- WORK REQUIRED
Each entry below needs to be reproduced exactly as given.

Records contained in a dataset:
|---|

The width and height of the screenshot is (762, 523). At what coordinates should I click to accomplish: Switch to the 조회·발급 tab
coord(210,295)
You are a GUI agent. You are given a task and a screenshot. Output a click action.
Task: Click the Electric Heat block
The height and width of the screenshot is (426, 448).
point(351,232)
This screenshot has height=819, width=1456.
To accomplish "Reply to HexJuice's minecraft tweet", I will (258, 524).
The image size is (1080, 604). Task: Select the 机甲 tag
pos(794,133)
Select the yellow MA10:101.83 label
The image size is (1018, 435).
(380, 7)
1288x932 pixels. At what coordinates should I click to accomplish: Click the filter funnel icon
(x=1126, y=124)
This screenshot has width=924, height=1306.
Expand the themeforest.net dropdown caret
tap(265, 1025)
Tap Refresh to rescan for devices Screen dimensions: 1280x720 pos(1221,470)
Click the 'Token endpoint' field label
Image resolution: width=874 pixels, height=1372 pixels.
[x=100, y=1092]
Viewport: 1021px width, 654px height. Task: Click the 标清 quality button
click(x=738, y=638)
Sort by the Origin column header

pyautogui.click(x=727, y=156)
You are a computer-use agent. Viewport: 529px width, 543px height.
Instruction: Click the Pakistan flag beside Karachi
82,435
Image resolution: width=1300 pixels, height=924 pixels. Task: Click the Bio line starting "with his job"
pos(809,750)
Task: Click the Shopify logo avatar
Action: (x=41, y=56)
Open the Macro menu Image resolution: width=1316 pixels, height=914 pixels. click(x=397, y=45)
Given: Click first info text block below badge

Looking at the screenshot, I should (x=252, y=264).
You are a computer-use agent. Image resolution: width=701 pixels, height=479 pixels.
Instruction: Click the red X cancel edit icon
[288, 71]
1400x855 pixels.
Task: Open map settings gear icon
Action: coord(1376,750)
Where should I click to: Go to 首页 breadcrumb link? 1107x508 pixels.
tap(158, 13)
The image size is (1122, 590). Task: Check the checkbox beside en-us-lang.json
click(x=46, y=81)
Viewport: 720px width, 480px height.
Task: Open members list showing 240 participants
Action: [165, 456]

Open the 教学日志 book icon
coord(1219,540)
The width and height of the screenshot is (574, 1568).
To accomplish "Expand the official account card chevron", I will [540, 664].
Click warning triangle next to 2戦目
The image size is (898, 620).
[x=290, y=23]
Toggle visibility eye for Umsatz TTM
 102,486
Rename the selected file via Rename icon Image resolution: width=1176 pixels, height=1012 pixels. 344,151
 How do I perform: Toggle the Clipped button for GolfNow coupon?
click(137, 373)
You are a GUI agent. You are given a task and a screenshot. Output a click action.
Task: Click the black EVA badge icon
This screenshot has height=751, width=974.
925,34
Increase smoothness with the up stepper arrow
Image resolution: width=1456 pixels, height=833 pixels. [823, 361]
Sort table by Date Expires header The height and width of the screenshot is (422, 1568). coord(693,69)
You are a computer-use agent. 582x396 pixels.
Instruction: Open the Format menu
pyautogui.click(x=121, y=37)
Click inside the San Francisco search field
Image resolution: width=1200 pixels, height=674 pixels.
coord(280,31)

|---|

- RESULT OF THE EXERCISE
The width and height of the screenshot is (762, 523). At what coordinates should I click to accomplish: Switch to the 조회·발급 tab
coord(210,295)
You are a GUI agent. You are given a task and a screenshot. Output a click action.
Task: Click the Electric Heat block
The height and width of the screenshot is (426, 448).
point(351,232)
This screenshot has height=819, width=1456.
To accomplish "Reply to HexJuice's minecraft tweet", I will (258, 524).
The image size is (1080, 604). Task: Select the 机甲 tag
pos(794,133)
Select the yellow MA10:101.83 label
The image size is (1018, 435).
(380, 7)
1288x932 pixels. At what coordinates should I click to accomplish: Click the filter funnel icon
(x=1126, y=124)
This screenshot has width=924, height=1306.
Expand the themeforest.net dropdown caret
tap(265, 1025)
Tap Refresh to rescan for devices Screen dimensions: 1280x720 pos(1221,470)
Click the 'Token endpoint' field label
Image resolution: width=874 pixels, height=1372 pixels.
[x=100, y=1092]
Viewport: 1021px width, 654px height. Task: Click the 标清 quality button
click(x=738, y=638)
Sort by the Origin column header

pyautogui.click(x=727, y=156)
You are a computer-use agent. Viewport: 529px width, 543px height.
Instruction: Click the Pakistan flag beside Karachi
82,435
Image resolution: width=1300 pixels, height=924 pixels. Task: Click the Bio line starting "with his job"
pos(809,750)
Task: Click the Shopify logo avatar
Action: (x=41, y=56)
Open the Macro menu Image resolution: width=1316 pixels, height=914 pixels. click(x=397, y=45)
Given: Click first info text block below badge

Looking at the screenshot, I should (x=252, y=264).
You are a computer-use agent. Image resolution: width=701 pixels, height=479 pixels.
Instruction: Click the red X cancel edit icon
[288, 71]
1400x855 pixels.
Task: Open map settings gear icon
Action: coord(1376,750)
Where should I click to: Go to 首页 breadcrumb link? 1107x508 pixels.
tap(158, 13)
The image size is (1122, 590). Task: Check the checkbox beside en-us-lang.json
click(x=46, y=81)
Viewport: 720px width, 480px height.
Task: Open members list showing 240 participants
Action: [165, 456]

Open the 教学日志 book icon
coord(1219,540)
The width and height of the screenshot is (574, 1568).
To accomplish "Expand the official account card chevron", I will [540, 664].
Click warning triangle next to 2戦目
The image size is (898, 620).
[x=290, y=23]
Toggle visibility eye for Umsatz TTM
 102,486
Rename the selected file via Rename icon Image resolution: width=1176 pixels, height=1012 pixels. 344,151
 How do I perform: Toggle the Clipped button for GolfNow coupon?
click(137, 373)
You are a GUI agent. You are given a task and a screenshot. Output a click action.
Task: Click the black EVA badge icon
This screenshot has height=751, width=974.
925,34
Increase smoothness with the up stepper arrow
Image resolution: width=1456 pixels, height=833 pixels. [823, 361]
Sort table by Date Expires header The height and width of the screenshot is (422, 1568). coord(693,69)
You are a computer-use agent. 582x396 pixels.
Instruction: Open the Format menu
pyautogui.click(x=121, y=37)
Click inside the San Francisco search field
Image resolution: width=1200 pixels, height=674 pixels.
coord(280,31)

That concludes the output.